You need to run a C++ profiler if you want to know where the performance bottleneck is. It is not enough to know that it is somewhere in render().
If you work with 2D+t images then you may need to build VTK with TBB SMP backend or set maximum number of threads globally to 1 for better performance. If you replay sequence of large 3D volumes then most likely transfer volumes from CPU to GPU takes the most time, and you can make replay a magnitude faster by creating actors for all time points and just show/hide them (show actor of current time point and hide all others).
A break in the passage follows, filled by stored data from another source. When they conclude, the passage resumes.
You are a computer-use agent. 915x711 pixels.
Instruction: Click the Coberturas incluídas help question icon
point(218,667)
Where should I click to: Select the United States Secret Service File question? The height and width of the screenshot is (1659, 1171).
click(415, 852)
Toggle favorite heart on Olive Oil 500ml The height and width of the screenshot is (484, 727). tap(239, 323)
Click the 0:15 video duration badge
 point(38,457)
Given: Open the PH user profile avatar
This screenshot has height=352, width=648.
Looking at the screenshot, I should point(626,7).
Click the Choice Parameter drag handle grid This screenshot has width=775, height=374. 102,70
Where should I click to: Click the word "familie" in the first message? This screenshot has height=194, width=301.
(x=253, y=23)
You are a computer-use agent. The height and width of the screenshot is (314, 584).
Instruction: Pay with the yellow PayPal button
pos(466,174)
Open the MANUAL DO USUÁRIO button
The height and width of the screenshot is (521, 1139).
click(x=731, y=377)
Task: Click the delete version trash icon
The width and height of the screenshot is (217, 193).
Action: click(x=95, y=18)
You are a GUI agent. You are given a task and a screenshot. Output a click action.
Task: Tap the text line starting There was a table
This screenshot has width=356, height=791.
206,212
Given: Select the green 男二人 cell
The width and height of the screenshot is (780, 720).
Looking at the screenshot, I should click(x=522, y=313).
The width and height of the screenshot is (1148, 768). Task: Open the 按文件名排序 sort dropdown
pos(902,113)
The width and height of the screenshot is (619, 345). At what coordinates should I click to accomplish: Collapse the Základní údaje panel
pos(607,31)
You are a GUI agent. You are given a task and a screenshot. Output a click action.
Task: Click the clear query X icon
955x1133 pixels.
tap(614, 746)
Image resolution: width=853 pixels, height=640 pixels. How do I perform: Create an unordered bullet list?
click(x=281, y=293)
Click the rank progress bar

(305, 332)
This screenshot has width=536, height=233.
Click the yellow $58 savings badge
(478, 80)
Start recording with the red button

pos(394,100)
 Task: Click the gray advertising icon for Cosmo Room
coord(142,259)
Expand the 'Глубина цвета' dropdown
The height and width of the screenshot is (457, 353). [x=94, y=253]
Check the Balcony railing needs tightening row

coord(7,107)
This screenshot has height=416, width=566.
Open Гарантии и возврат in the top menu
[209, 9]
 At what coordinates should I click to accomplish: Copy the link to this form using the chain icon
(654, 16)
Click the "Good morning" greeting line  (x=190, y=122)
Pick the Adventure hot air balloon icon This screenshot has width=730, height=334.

You may try 4D dynamic image rendering in 3D Slicer. It supports not just images but recording and replay of time sequence of all data objects (meshes, transforms, point/line/curve/plane/etc. markups, segmentations, tables, …) in multiple slice and 3D views. For example we use it for volume rendering of 4D cardiac sequences in virtual reality. On laptop without discrete GPU we typically get 20-30fps for display of a high-resolution slice or a small volume in 4 views, with update times between 0.03-0.05 seconds (see example below). We don’t see that huge variation of 0.001 to 0.05s that you do, and I suspect that the 0.001 rendering time may actually mean that the rendering was skipped for some reason. Basic profiling shows that most of the time is spent in the OpenGL calls in the graphics driver and we believe it is due to the image transfer from CPU to GPU. On desktop with discrete GPU, we can usually reach the requested display frame rate of 30fps, even if we display a moderate-size 4D sequence with volume rendering.
What kind of dynamic sequences do you need to render? Cardiac CT, cine-MRI? What is the typical volume size and number of time points? What frame rate are you trying to achieve? Do you need to display tools, implants, vector fields, etc.? Do you use need to use volume rendering or just slice display? Do you need synchronized replay in multiple views?